Relatively all have the path of cut point, the comprehensive probability that the cutting mode from lead-in to present index location may take place in present index location in action (202).The algorithm of comprehensive probability multiplies each other for the appearance probability with all compression units that are connected.Relatively, stay the probability maximum path takes place, delete all the other paths.It must be the path that the probability maximum takes place that this comparison makes last result.Action (202) need check whether index has pointed to this Chinese fragment tail end after finishing.In this way, then finish cutting to this Chinese fragment; As not, then down carry out action (203).
Action (203) is at first moved a position forward with index, points to literal in the next one.Then all cut points are done following action with the path that index location is identical at present: whether inspection lists among the coding dictionary (101) with composition different length word string headed by the word of present index location, then each is sought coding unit, form one or several new routes after being connected on original route, and be labeled as cut point at each new route tail end.List in the dictionary if all word strings are neither.Then delete this path, because this kind patterning method generation probability is zero.After action (202) finishes, carry out flow process rebound checkpoint (204), carry out above-mentioned exercises then repeatedly and finish up to sentence.At last, the cutting result with gained is indicated in the file shelves, is stored in the container, finishes cutting process.

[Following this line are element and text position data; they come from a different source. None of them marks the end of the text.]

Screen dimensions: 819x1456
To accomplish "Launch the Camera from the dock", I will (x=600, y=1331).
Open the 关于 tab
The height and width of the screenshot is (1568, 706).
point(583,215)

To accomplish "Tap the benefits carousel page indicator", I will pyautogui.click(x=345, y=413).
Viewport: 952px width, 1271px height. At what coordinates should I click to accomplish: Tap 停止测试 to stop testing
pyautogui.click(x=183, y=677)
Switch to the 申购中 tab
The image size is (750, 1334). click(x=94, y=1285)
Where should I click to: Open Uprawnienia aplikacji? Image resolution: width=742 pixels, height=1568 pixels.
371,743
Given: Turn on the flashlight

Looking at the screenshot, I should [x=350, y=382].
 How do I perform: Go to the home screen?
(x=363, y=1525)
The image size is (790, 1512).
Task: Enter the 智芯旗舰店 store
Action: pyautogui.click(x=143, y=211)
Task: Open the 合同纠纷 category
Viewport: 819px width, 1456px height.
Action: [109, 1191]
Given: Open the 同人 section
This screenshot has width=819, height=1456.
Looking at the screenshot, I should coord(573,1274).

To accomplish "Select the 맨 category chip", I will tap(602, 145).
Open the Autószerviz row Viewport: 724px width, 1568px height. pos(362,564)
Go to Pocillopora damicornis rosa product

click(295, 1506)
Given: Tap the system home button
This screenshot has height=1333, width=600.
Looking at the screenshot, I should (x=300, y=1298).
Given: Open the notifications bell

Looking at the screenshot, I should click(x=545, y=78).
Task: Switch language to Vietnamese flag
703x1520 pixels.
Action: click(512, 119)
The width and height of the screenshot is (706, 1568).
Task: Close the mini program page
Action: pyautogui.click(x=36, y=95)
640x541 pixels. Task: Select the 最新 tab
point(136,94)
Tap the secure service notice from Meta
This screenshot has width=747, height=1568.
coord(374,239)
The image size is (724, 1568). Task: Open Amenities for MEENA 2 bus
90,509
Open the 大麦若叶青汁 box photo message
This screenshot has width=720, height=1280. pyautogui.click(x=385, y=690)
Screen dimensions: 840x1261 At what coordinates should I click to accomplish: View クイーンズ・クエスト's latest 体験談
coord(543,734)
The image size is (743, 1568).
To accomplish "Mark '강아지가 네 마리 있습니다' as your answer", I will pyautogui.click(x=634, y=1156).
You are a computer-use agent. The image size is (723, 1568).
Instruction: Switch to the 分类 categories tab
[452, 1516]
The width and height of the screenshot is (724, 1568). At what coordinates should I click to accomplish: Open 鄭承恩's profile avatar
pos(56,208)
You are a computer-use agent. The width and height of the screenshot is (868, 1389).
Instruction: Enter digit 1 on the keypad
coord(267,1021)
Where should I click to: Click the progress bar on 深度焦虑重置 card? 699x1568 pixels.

Following example illustrates the handling process of compression processing unit cutter sweep shown in the 2nd figure.
Suppose that the partial content that stores is in coding dictionary (101):
Table one
Coding unit generation Ji Shuai
Grind 0.000009
Research 0.000496
Research institute 0.000018
Institute 0.002450
0.054438
Really 0.000070
True 0.000077
Certain 0.000067
Real 0.000179
Carry out 0.000084
Action 0.000167
Moving 0.000175
The probability of above annotation is 1,000,000 times (ten quadratic powers of ten) of actual value.
Step 1:
Action (200) obtains a Chinese fragment from the Chinese file shelves of memory (104), prepare to handle.
The Chinese fragment that obtains is:
" research institute carries out moving really "
Step 2:
, form the different length word string and whether list among the coding dictionary (101) with headed by the lead-in (grinding) of this Chinese fragment in (201) systems inspection.To each seek coding unit, set up a virtual route, and be labeled as cut point at the relative position of coding unit tail end.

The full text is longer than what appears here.